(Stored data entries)
+--
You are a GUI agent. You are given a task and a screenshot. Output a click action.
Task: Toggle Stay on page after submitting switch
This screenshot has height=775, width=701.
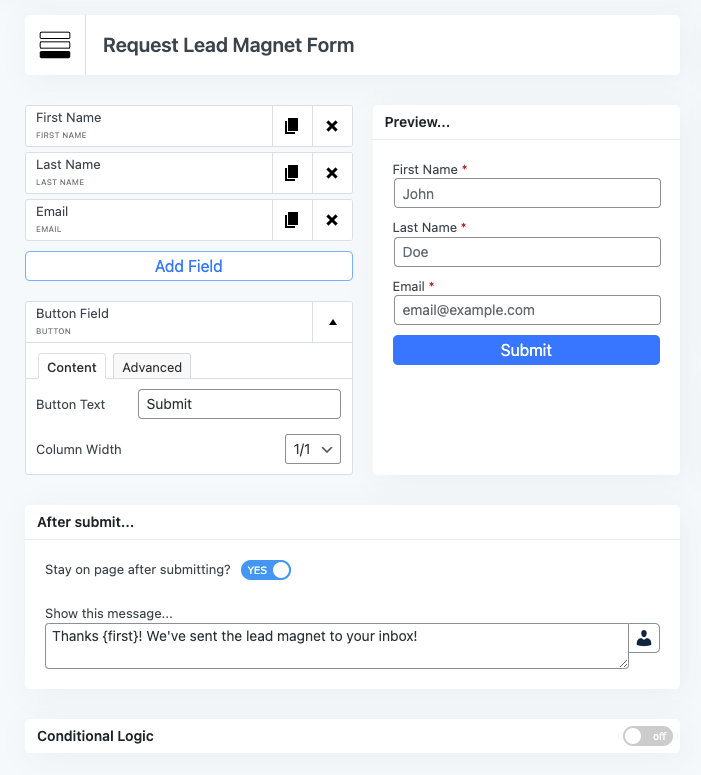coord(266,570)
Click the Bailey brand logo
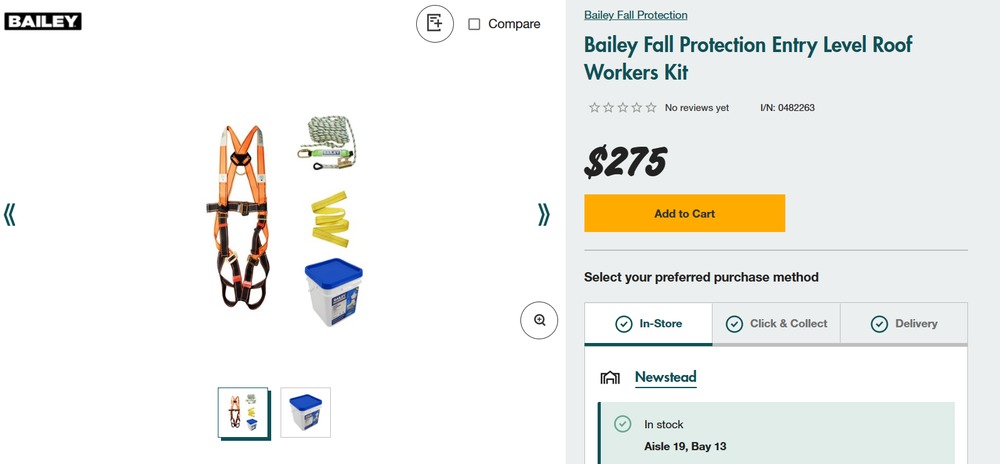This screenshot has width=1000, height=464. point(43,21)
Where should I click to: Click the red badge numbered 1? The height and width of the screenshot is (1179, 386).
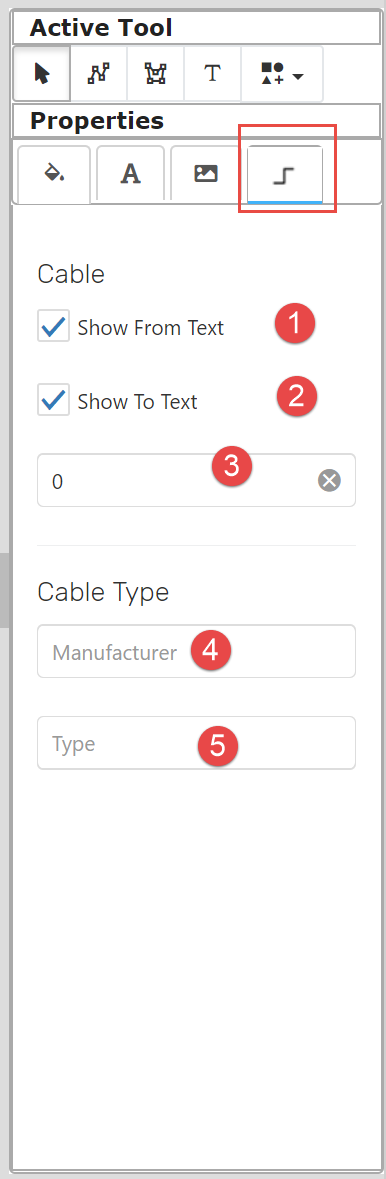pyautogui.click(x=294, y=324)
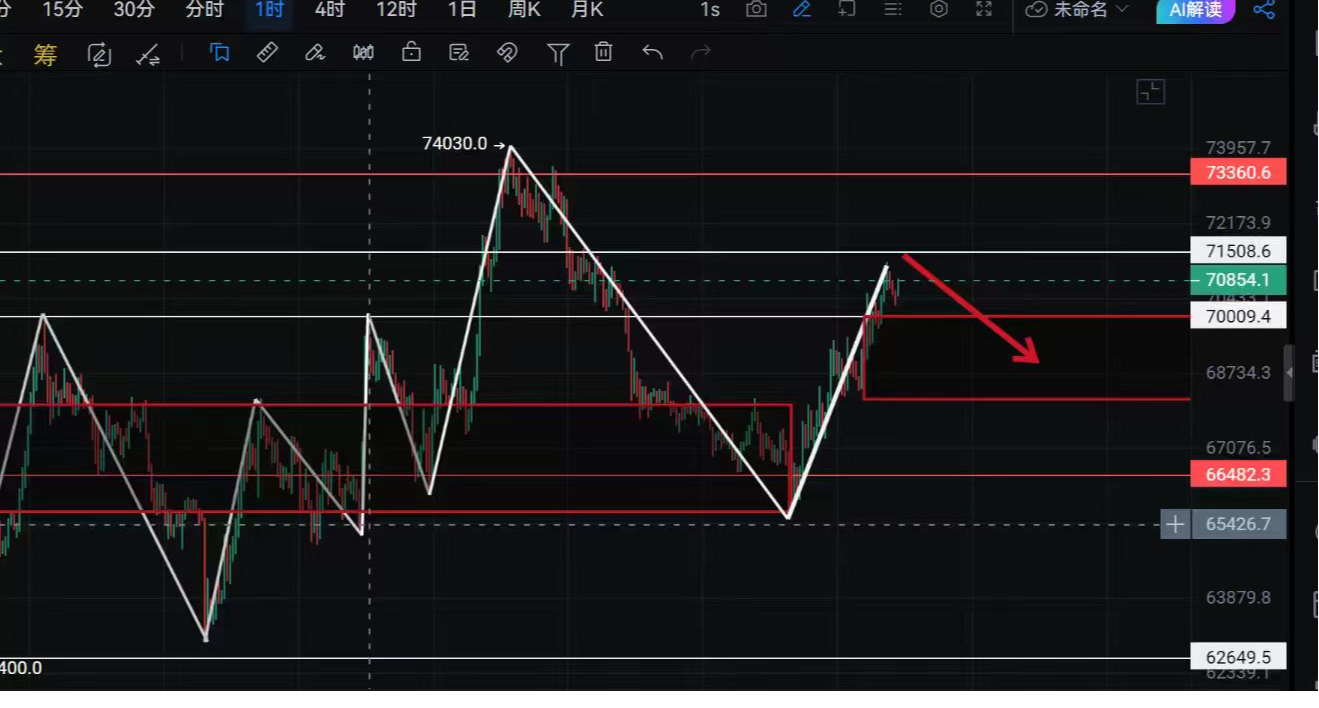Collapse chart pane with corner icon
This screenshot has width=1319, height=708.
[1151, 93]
+--
Directions:
Pictures stay out of this copy; write out the entries above exactly.

Result of the exercise:
You are a GUI agent. You are given a task and a screenshot. Output a click action.
Task: Toggle Stay on page after submitting switch
This screenshot has height=775, width=701.
coord(266,570)
Click the Bailey brand logo
This screenshot has width=1000, height=464. point(43,21)
Where should I click to: Click the red badge numbered 1? The height and width of the screenshot is (1179, 386).
pyautogui.click(x=294, y=324)
Collapse chart pane with corner icon
This screenshot has width=1319, height=708.
[1151, 93]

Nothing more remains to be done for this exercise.